What is your favorite knitting tip?

Don’t get stuck using tools that are marketed or designed for knitters. Some of my favorite knitting tools were never designed for knitters but are practical and inexpensive:

I use a 4”x4” lucite quilting ruler for counting my gauge. I love them because you can see through them, making them easy to place on your fabric, the edges are very straight, making it easy to count the sts or rows and they are inexpensive!  (We have these at String Theory.)
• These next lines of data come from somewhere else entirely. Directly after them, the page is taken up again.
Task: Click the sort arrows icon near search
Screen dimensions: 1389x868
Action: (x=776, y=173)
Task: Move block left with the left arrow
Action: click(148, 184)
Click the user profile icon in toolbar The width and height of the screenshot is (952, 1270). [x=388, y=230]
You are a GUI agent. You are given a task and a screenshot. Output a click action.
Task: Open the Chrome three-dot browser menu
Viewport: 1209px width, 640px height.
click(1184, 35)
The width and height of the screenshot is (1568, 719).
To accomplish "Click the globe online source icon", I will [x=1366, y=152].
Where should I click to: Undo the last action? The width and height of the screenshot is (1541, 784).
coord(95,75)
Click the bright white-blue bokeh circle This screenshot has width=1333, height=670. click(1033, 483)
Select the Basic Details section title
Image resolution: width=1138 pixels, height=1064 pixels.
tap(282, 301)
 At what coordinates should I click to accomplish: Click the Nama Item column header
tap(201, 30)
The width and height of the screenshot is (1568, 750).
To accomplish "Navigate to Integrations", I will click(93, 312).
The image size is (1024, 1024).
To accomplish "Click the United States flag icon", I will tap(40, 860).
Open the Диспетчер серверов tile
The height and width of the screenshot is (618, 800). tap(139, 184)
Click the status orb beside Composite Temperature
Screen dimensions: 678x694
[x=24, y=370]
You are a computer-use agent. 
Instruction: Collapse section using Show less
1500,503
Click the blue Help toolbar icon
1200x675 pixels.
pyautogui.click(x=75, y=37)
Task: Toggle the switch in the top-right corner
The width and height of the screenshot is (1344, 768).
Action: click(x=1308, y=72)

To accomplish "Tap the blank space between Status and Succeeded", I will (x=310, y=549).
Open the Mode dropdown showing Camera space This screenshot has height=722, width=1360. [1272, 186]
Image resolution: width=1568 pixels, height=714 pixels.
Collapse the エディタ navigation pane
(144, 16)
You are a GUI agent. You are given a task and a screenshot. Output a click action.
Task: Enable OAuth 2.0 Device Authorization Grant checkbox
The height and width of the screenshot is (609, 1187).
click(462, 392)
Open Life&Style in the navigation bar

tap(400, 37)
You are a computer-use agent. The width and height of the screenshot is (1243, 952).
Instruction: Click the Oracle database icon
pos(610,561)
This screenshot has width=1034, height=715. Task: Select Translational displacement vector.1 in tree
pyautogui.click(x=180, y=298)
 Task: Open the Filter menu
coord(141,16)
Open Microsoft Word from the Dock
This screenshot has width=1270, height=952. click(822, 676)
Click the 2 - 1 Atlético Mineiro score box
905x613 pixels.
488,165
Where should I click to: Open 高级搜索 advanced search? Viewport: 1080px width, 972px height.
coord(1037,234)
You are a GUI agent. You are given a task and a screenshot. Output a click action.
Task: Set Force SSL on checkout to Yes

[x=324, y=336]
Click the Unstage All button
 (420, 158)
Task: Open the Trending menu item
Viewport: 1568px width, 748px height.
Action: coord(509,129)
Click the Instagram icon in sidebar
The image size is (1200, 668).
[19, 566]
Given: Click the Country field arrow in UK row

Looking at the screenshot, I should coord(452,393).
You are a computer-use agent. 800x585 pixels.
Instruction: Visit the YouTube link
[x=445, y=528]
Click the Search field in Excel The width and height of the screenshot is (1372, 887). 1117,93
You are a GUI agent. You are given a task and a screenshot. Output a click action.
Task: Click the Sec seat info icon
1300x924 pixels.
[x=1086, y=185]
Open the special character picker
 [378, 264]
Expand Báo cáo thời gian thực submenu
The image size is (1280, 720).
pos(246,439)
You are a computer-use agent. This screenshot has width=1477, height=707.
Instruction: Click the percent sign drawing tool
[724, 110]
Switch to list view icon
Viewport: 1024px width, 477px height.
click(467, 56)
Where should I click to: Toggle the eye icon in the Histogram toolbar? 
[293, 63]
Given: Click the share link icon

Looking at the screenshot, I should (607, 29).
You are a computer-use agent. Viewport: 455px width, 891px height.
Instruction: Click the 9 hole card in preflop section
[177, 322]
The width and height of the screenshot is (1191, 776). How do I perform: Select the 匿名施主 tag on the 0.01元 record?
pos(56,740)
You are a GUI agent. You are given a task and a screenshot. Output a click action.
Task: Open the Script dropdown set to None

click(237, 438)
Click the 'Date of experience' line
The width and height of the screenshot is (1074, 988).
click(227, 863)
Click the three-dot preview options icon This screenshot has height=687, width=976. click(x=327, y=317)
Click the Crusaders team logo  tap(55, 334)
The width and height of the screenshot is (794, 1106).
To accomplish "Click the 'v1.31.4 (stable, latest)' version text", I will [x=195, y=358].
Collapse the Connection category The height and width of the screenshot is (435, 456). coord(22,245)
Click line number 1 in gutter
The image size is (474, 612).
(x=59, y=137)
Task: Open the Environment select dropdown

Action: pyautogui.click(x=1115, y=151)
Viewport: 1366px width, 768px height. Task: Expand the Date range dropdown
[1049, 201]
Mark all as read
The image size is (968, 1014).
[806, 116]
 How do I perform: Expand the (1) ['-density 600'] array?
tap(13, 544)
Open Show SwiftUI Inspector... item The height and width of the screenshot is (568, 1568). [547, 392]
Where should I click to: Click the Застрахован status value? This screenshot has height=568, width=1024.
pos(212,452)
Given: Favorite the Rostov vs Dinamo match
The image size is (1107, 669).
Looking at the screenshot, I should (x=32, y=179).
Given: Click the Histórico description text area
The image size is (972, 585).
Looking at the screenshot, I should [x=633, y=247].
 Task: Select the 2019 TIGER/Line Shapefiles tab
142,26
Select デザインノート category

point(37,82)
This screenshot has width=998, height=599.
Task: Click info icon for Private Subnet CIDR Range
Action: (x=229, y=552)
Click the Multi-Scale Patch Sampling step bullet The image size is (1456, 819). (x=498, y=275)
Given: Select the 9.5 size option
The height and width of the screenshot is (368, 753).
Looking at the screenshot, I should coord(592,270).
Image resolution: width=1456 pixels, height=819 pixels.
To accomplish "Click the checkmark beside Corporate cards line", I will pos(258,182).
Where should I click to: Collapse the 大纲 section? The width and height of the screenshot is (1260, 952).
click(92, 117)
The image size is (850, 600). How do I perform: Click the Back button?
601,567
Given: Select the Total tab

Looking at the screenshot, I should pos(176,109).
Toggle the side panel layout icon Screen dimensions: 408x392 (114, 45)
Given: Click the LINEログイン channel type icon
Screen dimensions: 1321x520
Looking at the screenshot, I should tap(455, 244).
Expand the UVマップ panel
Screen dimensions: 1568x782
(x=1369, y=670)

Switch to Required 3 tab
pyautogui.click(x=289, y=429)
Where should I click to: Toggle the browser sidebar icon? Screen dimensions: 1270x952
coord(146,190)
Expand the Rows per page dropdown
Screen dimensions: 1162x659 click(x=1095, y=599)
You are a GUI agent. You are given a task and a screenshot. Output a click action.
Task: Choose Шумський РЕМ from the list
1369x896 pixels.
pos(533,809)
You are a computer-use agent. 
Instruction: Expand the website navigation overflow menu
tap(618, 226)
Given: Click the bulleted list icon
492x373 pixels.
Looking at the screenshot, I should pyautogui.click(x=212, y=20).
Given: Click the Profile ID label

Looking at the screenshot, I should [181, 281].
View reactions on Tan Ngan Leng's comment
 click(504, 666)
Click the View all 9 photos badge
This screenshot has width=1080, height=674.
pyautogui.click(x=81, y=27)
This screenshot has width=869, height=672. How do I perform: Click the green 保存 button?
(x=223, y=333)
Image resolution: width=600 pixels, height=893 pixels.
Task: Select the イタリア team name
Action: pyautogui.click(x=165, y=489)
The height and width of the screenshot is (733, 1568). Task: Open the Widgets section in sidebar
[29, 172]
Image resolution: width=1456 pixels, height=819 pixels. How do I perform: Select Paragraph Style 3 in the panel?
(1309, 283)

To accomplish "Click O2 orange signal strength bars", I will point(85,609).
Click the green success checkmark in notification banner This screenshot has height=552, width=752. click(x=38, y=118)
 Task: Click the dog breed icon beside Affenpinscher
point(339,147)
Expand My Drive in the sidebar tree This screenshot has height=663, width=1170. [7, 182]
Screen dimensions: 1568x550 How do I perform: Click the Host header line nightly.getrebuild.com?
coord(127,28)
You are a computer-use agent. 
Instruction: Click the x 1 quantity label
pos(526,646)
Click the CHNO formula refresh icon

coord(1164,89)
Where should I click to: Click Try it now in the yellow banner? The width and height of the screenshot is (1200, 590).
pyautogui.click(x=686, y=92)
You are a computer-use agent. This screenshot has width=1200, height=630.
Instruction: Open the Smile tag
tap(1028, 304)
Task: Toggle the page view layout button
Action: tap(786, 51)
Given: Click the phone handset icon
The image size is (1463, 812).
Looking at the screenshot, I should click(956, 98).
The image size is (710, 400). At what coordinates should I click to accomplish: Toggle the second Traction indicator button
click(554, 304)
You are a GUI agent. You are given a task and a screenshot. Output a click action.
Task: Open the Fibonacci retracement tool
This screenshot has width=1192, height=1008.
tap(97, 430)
I use loom bracelet bands for marking the rows when I am making increase or decrease to to mark the row where I started my underarms, etc. They come in many colors, so I can keep track of how many decreases I have made every 4 rows and then use a new color to mark my decreases every 6 rows. I can even count out my bands at the beginning so that I don’t have to keep referring back to the pattern! And then, you can just cut them out before blocking. Or, leave in the key measurement ones when you block… (We have these at String Theory.)

And my latest find is using hollow plastic string (gimp that we used for making lanyards at summer camp) for slipping live stitches onto so that you can try something on when you are knitting or block it while in process. This idea came from Anna Maltz (Sweater Spotter) and is a knitters dream come true!! (We have these at String Theory.)

Newly released Gridlock in Woolfolk Tynd

Newly released Gridlock in Woolfolk Tynd



Any recommendation for what to watch or listen to while we knit?

I am a rabid Audible listener. I am dyslexic, so reading has always been a challenge or me. Books on tape are a complete game changer for me. There are so many books that I just couldn’t really read and enjoy because it was so much work for me. So now I listen and listen and listen. The joy for me is that I now spend a lot of time talking to my sister and friends about books we are or have read! Something that I really never did before.

 Did you know Lori has patterns for kids too?
Did you know Lori has patterns for kids too?

How do your values impact your business?

Since Janet spends so much effort on ensuring that her business reflects her values, I feel compelled to really give this question some thought.

My first thought gets back to my belief that every pattern that I sell needs to provide value to its user. I know that there are a lot of people who think that knitting patterns are expensive or that they should be included for free when you buy yarn. And I always want to respond with the whole story of how much effort and expense (particularly time, which is not compensated for directly) goes into producing a pattern. Instead, I try to make sure that each pattern that I publish is well written, appropriately edited and tested and that the photographs used represent what can be expected.

My second thought is about the yarns, yarn companies and independent dyers that I choose to work with. While initially, when I was trying to establish my own brand, I worked a lot with yarn companies whose yarns I loved and who could help me build awareness of my work. But as I have become more established, I have worked with more and more independent producers and dyers whose work I admire and who I hope I can help promote. So I am hoping in my own little way that I am able to give back or pay it forward a bit, while also making choices about where and how the yarn I use is sourced and dyed.

Finally, wherever I can, I work to help other, often newer designers in whatever way I can. I am happy to say that, for the most part, the designer community is very giving and supportive. So often, we are working alone and there are no structured ways for us to interact, no associations or training organizations. This is especially true when new designers are starting out. So, I always try to share freely what I have learned, mistakes that I have made and things that I have learned.